Comment analysez-vous le revers de la CSMF ?

Il y a une continuité dans la prime aux syndicats les plus contestataires. En 1994, MG France avait gagné nettement en étant l’opposant numéro un à la convention. Puis la CSMF avait remporté les élections de 2000 sur une campagne anti-convention. Cette fois, c’est la FMF qui a joué ce rôle d’opposant déterminé, avec le renfort de l’UFML et l’apport des coordinations généralistes. C’est le même ressort : ceux qui votent sont plutôt dans la contestation et le rejet. Les discours tranchés tirent les marrons du feu. La CSMF étant associée à la convention, elle a pu pâtir de ce positionnement. Ce syndicat était aussi le "sortant" dans les URPS... Enfin, même si son président a changé, la CSMF a du mal à incarner le renouvellement. Le changement est plus visible ailleurs.

Faut-il parler de progression des syndicats poujadistes, comme l’a suggéré la CSMF ?

Historiquement, le poujadisme, c’est d’abord la résistance à l’État et la défense des professions indépendantes. De ce point de vue, la CSMF n’a pas un discours radicalement différent des autres. Elle est contre l’étatisation du système de santé ! L’autre slogan poujadiste, c’est "sortez les sortants". C’est peut-être cela qu’a voulu exprimer la CSMF en parlant de syndicats poujadistes sans propositions... Mais l’emploi de ce terme traduit le malaise de la CSMF qui avait un positionnement « entre-deux ». Elle veut être un partenaire privilégié tout en s’opposant. Elle ne s’est pas associée à certaines actions de grève tout en prônant l’unité professionnelle. Pas simple.

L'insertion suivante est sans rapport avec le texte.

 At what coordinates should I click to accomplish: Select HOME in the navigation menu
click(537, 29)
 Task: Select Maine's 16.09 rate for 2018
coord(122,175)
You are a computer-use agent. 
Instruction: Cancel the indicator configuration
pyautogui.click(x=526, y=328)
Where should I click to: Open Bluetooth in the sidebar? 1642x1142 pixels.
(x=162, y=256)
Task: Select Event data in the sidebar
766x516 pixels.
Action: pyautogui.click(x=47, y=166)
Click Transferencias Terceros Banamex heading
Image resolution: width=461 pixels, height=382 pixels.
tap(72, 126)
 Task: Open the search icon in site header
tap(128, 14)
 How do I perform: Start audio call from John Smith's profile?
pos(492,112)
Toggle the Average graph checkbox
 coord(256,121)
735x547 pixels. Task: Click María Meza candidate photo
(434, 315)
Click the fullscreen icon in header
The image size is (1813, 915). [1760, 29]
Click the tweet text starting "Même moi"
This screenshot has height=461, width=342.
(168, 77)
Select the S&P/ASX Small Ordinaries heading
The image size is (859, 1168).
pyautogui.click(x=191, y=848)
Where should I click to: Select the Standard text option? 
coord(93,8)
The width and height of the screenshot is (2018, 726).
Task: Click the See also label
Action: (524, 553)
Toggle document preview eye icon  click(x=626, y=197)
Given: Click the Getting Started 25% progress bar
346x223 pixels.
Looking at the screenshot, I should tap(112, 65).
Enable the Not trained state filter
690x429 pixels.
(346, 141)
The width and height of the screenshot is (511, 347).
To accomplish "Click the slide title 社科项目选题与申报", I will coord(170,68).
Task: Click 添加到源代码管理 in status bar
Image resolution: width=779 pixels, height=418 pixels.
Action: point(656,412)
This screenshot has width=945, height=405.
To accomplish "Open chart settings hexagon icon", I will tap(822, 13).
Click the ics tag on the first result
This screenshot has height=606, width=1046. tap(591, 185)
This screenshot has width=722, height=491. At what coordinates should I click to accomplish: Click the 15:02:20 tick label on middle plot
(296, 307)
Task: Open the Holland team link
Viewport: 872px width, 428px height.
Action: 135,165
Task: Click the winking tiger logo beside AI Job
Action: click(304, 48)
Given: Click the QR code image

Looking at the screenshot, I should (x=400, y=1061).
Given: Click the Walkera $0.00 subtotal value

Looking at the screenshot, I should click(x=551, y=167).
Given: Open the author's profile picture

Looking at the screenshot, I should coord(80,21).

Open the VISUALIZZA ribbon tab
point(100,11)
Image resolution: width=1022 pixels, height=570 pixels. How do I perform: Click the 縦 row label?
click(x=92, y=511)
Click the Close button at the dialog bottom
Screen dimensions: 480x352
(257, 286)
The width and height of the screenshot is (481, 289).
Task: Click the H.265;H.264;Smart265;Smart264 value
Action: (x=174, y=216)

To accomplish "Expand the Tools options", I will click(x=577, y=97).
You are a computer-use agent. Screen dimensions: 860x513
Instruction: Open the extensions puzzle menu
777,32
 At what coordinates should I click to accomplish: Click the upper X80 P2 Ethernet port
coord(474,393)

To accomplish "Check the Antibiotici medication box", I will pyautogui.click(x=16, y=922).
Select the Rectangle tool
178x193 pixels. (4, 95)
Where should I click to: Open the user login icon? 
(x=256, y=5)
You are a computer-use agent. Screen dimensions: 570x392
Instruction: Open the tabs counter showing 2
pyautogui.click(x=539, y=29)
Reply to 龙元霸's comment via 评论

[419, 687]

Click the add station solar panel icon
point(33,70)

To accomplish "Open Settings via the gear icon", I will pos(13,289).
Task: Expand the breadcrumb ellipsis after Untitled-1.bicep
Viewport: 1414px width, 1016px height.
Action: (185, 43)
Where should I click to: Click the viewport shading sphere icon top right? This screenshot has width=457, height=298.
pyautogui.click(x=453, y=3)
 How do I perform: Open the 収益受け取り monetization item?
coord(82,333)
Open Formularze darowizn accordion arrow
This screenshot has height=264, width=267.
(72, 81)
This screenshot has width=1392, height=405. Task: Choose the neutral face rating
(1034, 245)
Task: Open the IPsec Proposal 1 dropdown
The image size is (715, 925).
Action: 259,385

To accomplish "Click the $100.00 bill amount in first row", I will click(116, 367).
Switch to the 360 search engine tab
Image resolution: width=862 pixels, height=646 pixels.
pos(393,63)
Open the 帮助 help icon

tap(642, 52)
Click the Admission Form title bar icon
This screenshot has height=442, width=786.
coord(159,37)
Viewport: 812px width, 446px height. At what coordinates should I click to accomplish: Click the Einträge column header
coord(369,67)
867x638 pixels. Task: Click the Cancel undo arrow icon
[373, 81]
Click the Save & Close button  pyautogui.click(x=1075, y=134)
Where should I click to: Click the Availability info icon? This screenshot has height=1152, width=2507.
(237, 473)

Ce nouveau rapport de forces compliquera-t-il les prochaines négociations conventionnelles ?

Ce n’est pas un bouleversement total. MG France par exemple est stable depuis 2000. Et la CSMF, même si elle est affaiblie, reste la centrale polycatégorielle qui peut représenter l’ensemble de la profession. Mais il y a une radicalisation qui ne facilite pas les choses d’autant que le gouvernement ne reculera pas sur le tiers payant. Qui portera la convention 2016 ? La situation me semble plus compliquée. Si la CSMF avait emporté les élections en étant renforcée, sur une ligne moins contestataire, cela aurait été plus simple. Je souhaite bon courage au directeur de la CNAM !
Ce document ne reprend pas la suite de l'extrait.